- [Exercise details] Could you give the lines from the line with "This screenshot has width=501, height=282." to the line with "Action: 191,37" again, swapping "play icon" for "triangle button" and changing nothing else? Leave the pictures out of the answer.

──────── Dataset ────────

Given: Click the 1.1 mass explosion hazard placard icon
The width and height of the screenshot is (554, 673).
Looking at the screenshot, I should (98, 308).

────────
──────── Dataset ────────

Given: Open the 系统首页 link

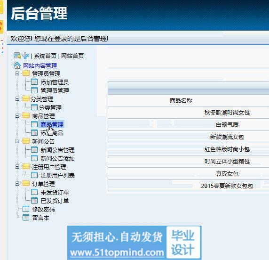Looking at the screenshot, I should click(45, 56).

────────
──────── Dataset ────────

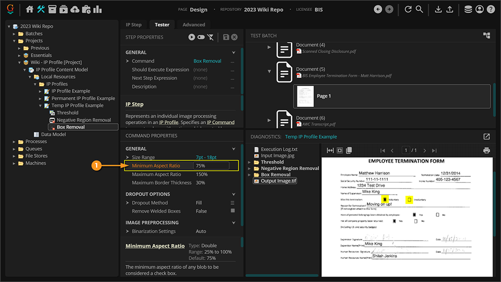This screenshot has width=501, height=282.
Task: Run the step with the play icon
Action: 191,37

────────

- [Exercise response]
This screenshot has width=501, height=282.
Task: Run the step with the triangle button
Action: 191,37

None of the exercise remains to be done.